Precious is my wife. Часть 10

21 октября 2023 Дитрих Липатс

Предыдущие части читайте по ссылке.

Шла мимо Жизнь, но ни лохмотий,

ни ран ее, ни пыльных ног

не видел я… Как бы в дремоте,

как бы сквозь душу звездной ночи, —

одно я только видеть мог:

ее ликующие очи

и губы, шепчущие: Бог!

«Отче!»

«Что, прости, как это „Отче“? Тут Бог, — хмурю я на свою Галину брови. — Ясные же рифмы: ног, мог, Бог…»

Она подходит, вглядывается в стихотворение на мониторе. «Нет… Тут лучше, даже и по рифме: Отче. — Ночи, очи, Отче!»

Я снова читаю стихотворение. Неужто тут подвох? Ведь она права: «Отче» в конце тоже вполне подходит. Тем не менее правая моя бровь еще больше хмурится, а левая выгибается дугой. Я со строгим прищуром смотрю на Галину.

«Мало того, что ты мои тексты постоянно правишь, ты еще и за Набокова взялась? — вопрошаю я строго. — Здесь ведь речь не о человеке, а о Жизни».

«Ну и что ж, что о Жизни.
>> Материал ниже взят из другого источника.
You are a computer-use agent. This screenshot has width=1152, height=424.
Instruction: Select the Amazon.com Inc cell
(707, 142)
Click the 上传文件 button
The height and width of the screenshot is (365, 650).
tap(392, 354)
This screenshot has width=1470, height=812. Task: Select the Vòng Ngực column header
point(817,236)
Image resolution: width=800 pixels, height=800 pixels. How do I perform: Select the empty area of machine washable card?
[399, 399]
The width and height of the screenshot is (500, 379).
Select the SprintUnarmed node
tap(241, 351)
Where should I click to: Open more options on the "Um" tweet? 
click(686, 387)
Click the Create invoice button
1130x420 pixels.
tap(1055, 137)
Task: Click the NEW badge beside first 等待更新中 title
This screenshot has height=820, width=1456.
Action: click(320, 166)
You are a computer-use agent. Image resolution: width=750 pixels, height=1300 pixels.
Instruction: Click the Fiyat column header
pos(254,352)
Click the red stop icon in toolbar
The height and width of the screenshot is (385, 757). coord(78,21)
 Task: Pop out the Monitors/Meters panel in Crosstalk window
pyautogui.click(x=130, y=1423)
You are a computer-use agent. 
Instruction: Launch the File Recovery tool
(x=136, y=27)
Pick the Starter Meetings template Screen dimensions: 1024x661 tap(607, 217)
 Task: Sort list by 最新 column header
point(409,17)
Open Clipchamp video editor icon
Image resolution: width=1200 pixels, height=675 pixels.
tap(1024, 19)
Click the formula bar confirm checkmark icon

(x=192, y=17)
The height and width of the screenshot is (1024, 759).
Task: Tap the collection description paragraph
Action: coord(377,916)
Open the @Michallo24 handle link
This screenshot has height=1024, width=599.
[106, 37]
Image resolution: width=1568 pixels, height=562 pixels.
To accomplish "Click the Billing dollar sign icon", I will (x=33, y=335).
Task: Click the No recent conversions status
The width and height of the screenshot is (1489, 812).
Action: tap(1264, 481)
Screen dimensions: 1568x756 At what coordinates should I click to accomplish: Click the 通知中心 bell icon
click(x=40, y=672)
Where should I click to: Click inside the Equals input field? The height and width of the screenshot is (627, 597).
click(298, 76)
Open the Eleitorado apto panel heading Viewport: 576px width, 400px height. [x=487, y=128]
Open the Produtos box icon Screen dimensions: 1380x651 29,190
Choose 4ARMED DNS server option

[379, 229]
У Жизни тоже есть Отец-Создатель. Помнишь, в книге Иова: „Где ты был, когда Я полагал основание земли?“ Мы еще такую открытку сделали с тобой».

Блин… Ну надо же! Правда ведь. «Отче» в конце этого стиха вовсе не хуже звучит, чем у Набокова: «Бог». Меня внезапно пронзает еще одна догадка, и теперь я смотрю на свою женушку с веселым изумлением.

«Знаешь, душа, что ты раскопала? Да тебе любой литературовед позавидовал бы. Целую бы статью об этом стихе написал, и бегал бы с ней, всем показывал. Помнишь, у Кураева: „Через весь Ветхий Завет проходит тень грядущего Христа“. Здесь то же самое. Здесь Жизнь с заглавной буквы. „Я есть воскресение и жизнь. Верующий в меня если и умрет, оживет“. Жизнь здесь — Христос. Если в конце „Бог“, то смысл стиха ветхозаветный, почти языческий. Жизнь в древнем Риме вполне могла выступать отдельной богиней. У них даже богиня первого вздоха была. Если же прочесть в конце „Отче“, то здесь уже Завет Новый. Revealing the Father. Бог становится Отцом. Нисходит к людям. Тут, по всему этому короткому стиху, так же проходит тень грядущего Христа, несущего Благую Весть. Ай да Набоков! Надо ж, подложил скрытый вариант. Не поверю, что это случайно. И уж точно, не Мнемозина его шалопутная к тому подвела. Тут прямо Духа Святого дыхание».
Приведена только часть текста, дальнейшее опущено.